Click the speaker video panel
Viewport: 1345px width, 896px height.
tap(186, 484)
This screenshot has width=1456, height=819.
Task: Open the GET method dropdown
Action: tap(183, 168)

····················

* [ACTION ITEM]: Each record above needs to be set down again, word for word.

* [ANSWER BOX]:
Click the speaker video panel
Viewport: 1345px width, 896px height.
tap(186, 484)
This screenshot has width=1456, height=819.
Task: Open the GET method dropdown
Action: tap(183, 168)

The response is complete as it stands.